Sooner or later most successful businesses lose the founder’s intensity and vision, and attention eventually shifts to the mundane business of making money.

Founders grows old, the heirs lose interest, marriage, divorce, and death intervene and before they know it all that’s left are trusts, dividends, and decline.

It doesn’t have to be that way.  Some families stay on top for centuries.  A Bank of Italy study a few years back found that many wealthy Florentine families have stayed wealthy for 600 years.

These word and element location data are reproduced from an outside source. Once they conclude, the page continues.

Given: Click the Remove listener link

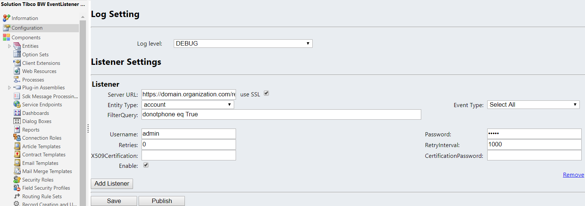Looking at the screenshot, I should 573,175.
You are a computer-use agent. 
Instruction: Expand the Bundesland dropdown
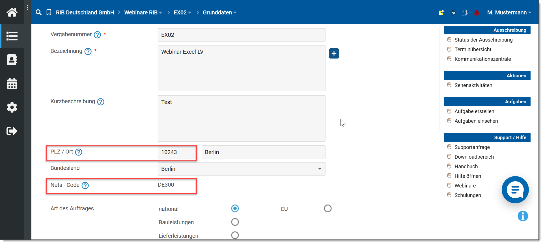coord(320,169)
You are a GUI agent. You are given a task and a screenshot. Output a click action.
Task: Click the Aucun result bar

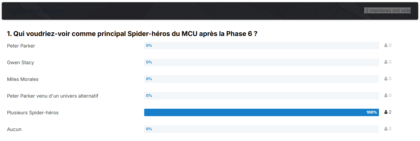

And a recent IMF paper concludes that “for given portfolio allocation, individuals who are wealthier are more likely to get higher risk-adjusted returns” and “high returns both bring individuals to the top of the wealth scale and prevent them from leaving it.”

Education, culture, and entrepreneurial talent all play a part and an internal investment office for UHNW families may help promote generational alignment and cohesion.

As professor Mandy Tham at the Singapore Management University writes, a constructive family office can serve as a forum where the generations can negotiate and agree on investment goals and legacy.

But building a family investment office to last is not easy.  Too many family heads confront what Noam Wasserman, professor, author, and dean of Yeshiva University’s Sy Syms School of Business calls the founder’s dilemma.

Founders who want to manage empires will not believe they are successes if they lose control, even if they end up rich. Conversely, founders who understand that their goal is to amass wealth will not view themselves as failures when they step down from the top job.

Family office confidential

What some founders and CIOs really think about building and running an investment office.

A family office investment operation will never earn as much as the family business, so why have one?

The business of money management is all about risk mitigation and wealth preservation and first-gen founders aren’t usually built that way.

A notably successful individual had this to say after we showed him our latest 10-year Endowment Performance Rankings a few weeks ago.

Keep in mind that these are terrific returns for diversified, multi-asset, global portfolios and these CIOs are the best in the business.

Bowdoin and former CIO Paula Volent topped the charts with a 13.3 percent return, MIT and Seth Alexander finished a hair’s breadth behind at 13.02, Brown and Jane Dietze ranked third with 12.3, and Princeton and Andy Golden fourth at 12.2.  

After studying our rankings and returns, he paused for a moment and then said “Charles, if I thought all I could achieve over the next ten years was 13 percent annual growth I’d junk my company and start over.”

[The average return by the way, for our pool of one-hundred endowments over one billion dollars AUM, was 9.2 percent with a mean of 9 percent.]

I don’t want a chief investment officer looking over my shoulder.

Jon Hirtle, co-founder of Hirtle Callaghan, has been managing family and institutional money for almost forty years.